Nomura has raised its 2011-2012 earnings forecasts for Inmarsat after the satellite operator's strong fourth quarter results, though the upgrade was largely to reflect the strengthening of the US dollar against the pound.
The broker has raised its target price for the stock from 700p to 875p, based on a discounted cash flow sum of the parts valuation, and reiterated its 'buy' recommendation.
'We remain bullish on Inmarsat's medium to long-term growth prospects driven by: i) continued strong uptake of [the] BGAN [satellite] across all three verticals, ii) the launch of handheld service this summer, and iii) in-flight mobile connectivity,' the broker said.
'We do also, based on the last few quarters' performance, now feel more reassured about the company's resilience to the economic downturn in general and its impact on the shipping industry in particular,' the Nomura research note added.

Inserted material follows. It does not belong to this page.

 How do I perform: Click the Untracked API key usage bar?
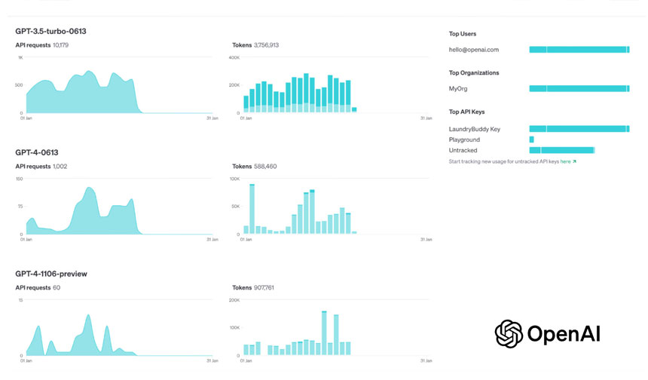tap(561, 150)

Inmarsat is scheduled to provide a new medium-term revenue growth outlook statement later this year as the five-year guidance range outlined at the time of the company's flotation in 2005 draws to a close. Nomura thinks this could prove a catalyst for the share price.

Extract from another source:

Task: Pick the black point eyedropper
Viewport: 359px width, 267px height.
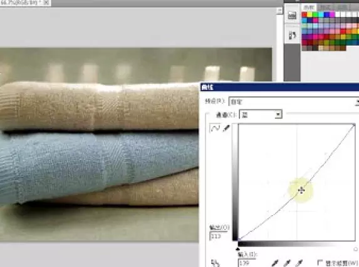Action: 275,263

It also thinks that there may be good news in the offing for income investors with serious capital expenditure off the agenda for at least five years, until the next generation of satellites.
'The current policy is to pay "no less than 50% of normalise equity FCF [free cash flow] in dividend", but we do not see any real reason why Inmarsat can't pay up to at least 100% of normalised FCF or contemplate a special dividend. We would see it as quite natural with an update on shareholder remuneration coinciding with the medium-term growth outlook,' the broker opined.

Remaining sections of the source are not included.